**PROBLEM STATEMENT**:
Instruction for the entries that follow: retype exactly the lines from the line with "08 (271, 555)" to the line with "25 (89, 663)", both included, and omit all others.
━━ DATA EXTRACT ━━
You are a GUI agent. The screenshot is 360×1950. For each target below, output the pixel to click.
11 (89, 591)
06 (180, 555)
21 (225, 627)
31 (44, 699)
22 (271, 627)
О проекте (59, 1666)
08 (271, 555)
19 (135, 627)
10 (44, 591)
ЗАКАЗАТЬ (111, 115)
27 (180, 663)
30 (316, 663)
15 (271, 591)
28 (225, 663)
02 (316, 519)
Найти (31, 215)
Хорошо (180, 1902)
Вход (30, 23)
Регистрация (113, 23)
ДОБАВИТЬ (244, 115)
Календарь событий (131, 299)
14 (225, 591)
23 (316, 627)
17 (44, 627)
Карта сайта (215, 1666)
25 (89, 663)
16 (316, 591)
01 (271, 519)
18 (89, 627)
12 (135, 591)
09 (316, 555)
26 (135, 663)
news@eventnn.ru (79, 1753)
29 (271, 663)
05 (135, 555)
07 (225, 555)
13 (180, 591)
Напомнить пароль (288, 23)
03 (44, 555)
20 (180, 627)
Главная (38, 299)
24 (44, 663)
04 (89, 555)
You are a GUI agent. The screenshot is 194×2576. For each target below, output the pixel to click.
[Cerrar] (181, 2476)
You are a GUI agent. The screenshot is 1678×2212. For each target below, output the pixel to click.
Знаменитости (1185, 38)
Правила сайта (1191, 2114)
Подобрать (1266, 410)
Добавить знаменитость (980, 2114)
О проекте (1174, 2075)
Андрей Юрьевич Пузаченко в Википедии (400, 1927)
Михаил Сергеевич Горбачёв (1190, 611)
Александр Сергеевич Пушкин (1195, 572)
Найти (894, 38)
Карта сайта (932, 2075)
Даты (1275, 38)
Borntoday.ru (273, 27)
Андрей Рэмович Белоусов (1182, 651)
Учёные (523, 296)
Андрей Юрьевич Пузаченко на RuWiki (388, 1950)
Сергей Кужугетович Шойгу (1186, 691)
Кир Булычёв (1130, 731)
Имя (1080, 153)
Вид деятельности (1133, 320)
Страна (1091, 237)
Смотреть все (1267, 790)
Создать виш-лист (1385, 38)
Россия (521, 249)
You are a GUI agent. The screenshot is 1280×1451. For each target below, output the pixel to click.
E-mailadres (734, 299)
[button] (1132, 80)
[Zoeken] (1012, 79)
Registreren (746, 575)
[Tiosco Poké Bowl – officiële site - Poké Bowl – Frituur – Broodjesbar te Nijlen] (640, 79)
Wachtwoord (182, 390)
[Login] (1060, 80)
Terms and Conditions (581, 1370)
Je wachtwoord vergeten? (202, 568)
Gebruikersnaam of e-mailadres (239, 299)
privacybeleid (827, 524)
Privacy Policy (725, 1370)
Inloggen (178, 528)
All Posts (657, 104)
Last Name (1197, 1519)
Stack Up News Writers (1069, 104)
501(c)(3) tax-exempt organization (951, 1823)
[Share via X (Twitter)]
━━━
**OUTPUT FOR THIS EXERCISE**:
08 (271, 555)
19 (135, 627)
10 (44, 591)
ЗАКАЗАТЬ (111, 115)
27 (180, 663)
30 (316, 663)
15 (271, 591)
28 (225, 663)
02 (316, 519)
Найти (31, 215)
Хорошо (180, 1902)
Вход (30, 23)
Регистрация (113, 23)
ДОБАВИТЬ (244, 115)
Календарь событий (131, 299)
14 (225, 591)
23 (316, 627)
17 (44, 627)
Карта сайта (215, 1666)
25 (89, 663)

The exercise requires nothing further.